An extra $200 billion in personal and business savings is expected to provide some sort of buffer when the scheme ends in two months.
Federal Treasurer Josh Frydenberg said the better balance sheets would help Australia from falling off the “fiscal cliff” but some businesses would still become insolvent after the government’s emergency support measures were removed.
On Thursday last week, Mr Frydenberg and Senator Henderson visited Bomboras and Phoklore, two of a handful of restaurants run by Josh Friend and Tom McGrath.
Mr McGrath and Mr Friend had 20 employees supported by JobKeeper last year, but trade had improved in December to the point they no longer qualified for the fortnightly payments.
Mr Friend said he gave a “massive thank you” to JobKeeper and the other measures offered to small businesses.
“It’s good to see now that we’re off it and the economy is back to starting to boost in the region again, and it was a great incentive, and we’re just truly thankful that we’re one of the lucky ones to get through and be bigger and stronger for 2021.”
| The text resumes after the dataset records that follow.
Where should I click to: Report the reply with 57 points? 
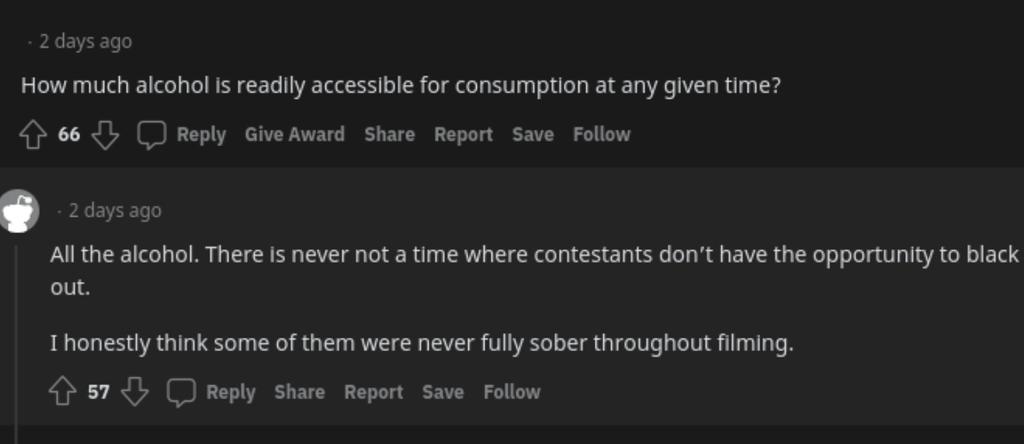[x=373, y=392]
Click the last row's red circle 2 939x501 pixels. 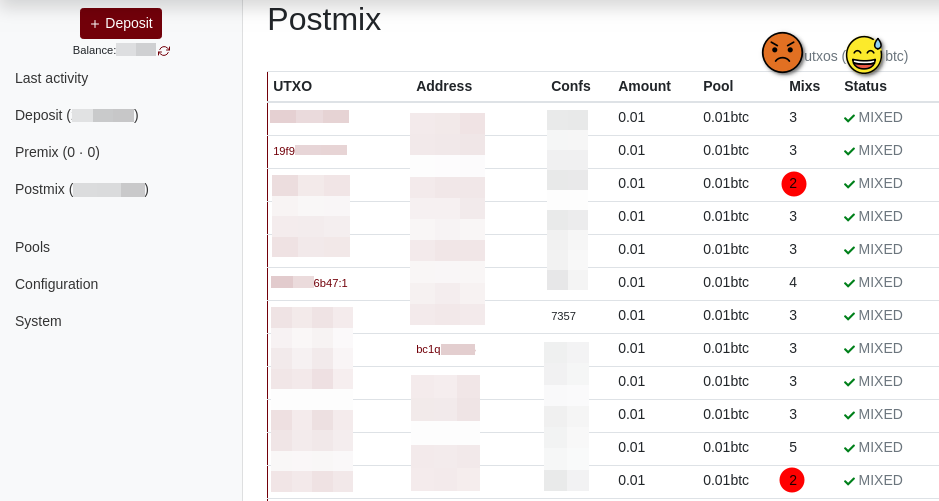click(792, 480)
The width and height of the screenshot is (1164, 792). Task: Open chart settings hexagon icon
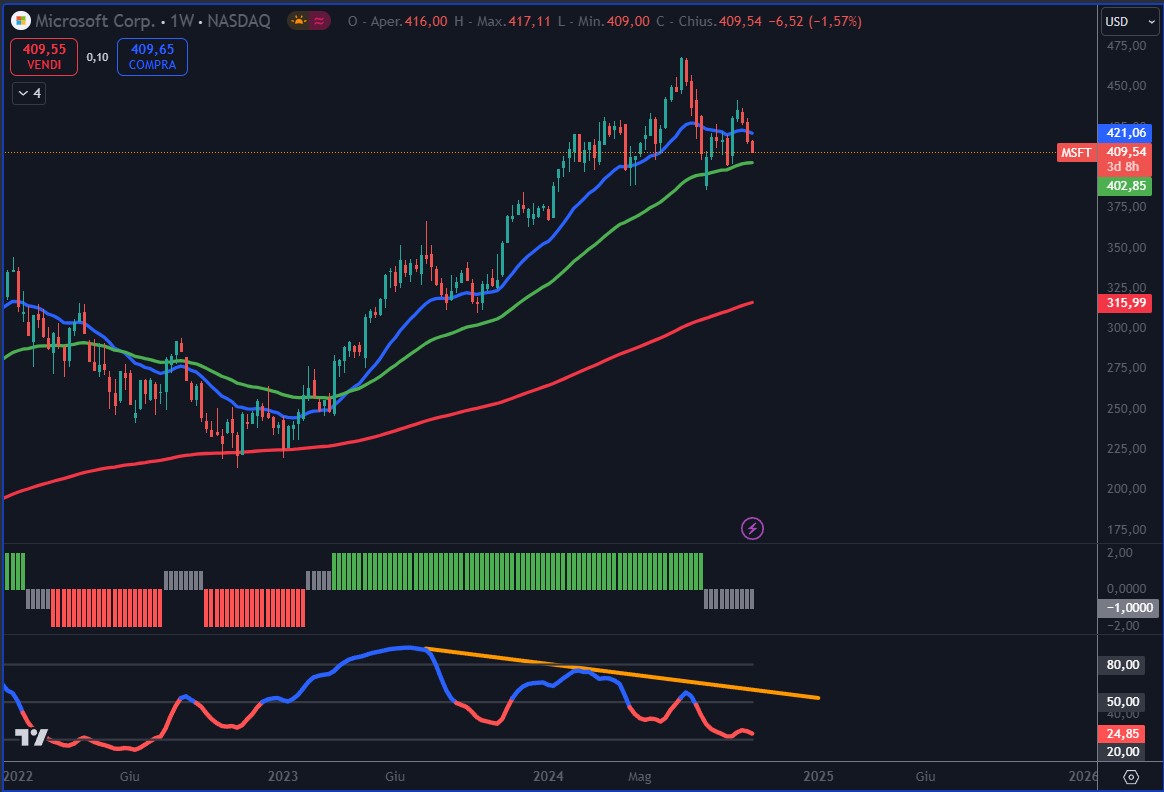click(x=1131, y=776)
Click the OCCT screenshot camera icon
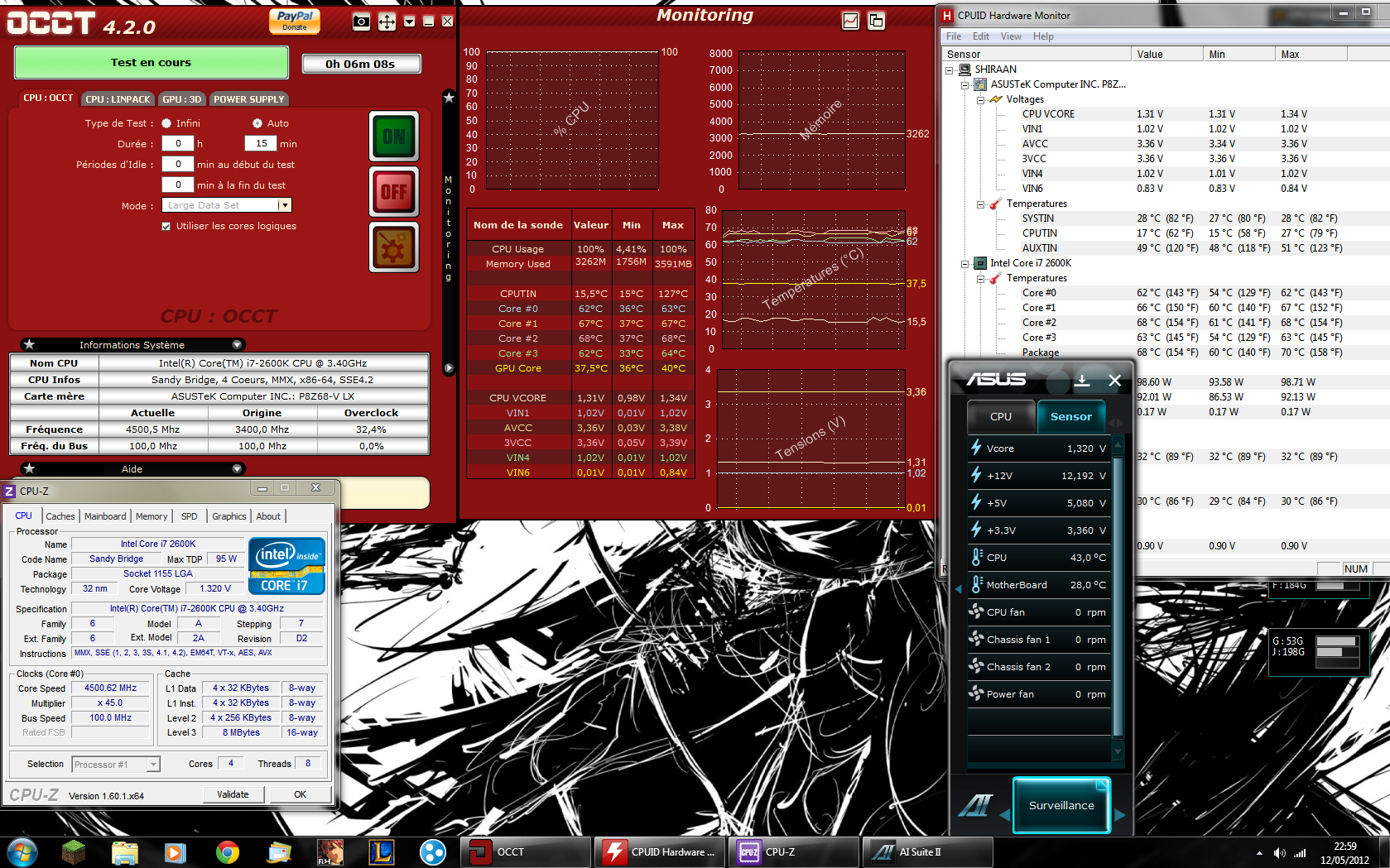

He said his businesses were hoping to make the most of the summer trade before the quieter winter period, the continuing absence of international tourists, and unpredictable state border closures.
“We always worry about what happens in winter. I think now, with the surrounding suburbs and everything else, hopefully there’ll be enough foot traffic still to come past.
“I think Torquay will still be a bit of a destination if the borders are closed before winter; people want to get out somewhere. So, we’re hoping in May, June and July, we’ll still see a rapid improvement.”
He said Bomboras was “one of the lucky businesses” as the restaurant had outdoor space that, unlike others, allowed it to keep trading during social distancing restrictions.
“There’s always a concern for that time of year (winter), maybe more so once JobKeeper does end.
“To be honest, we want to just get through this next couple of weeks, enjoy summer, enjoy the people around and hopefully we’ll have enough behind us to go forward in those quieter months.”
Mr Frydenberg said the extra $200 billion compared to this time last year was a function of not only increased government support but also increased savings.
“It’s not for me to tell (people) how to spend it, where to spend it, or when to spend it. What we do know is that money will be spent over time. That’s the history, that’s the experience of previous economic downturns, when people become cautious with their savings and their savings ratio goes up as we saw last year, that it does come down over time and that money does get spent.”
He said Treasury had forecast the unemployment rate would decline even after the JobKeeper payments stopped at the end of March.
“Certainly there will be some that have deferred their insolvencies from last year that may go into that position this year.
“But, overall, the economy will continue to strengthen, even when the temporary emergency measures come off, and that insolvency legislation that passed the Parliament will be a great support.”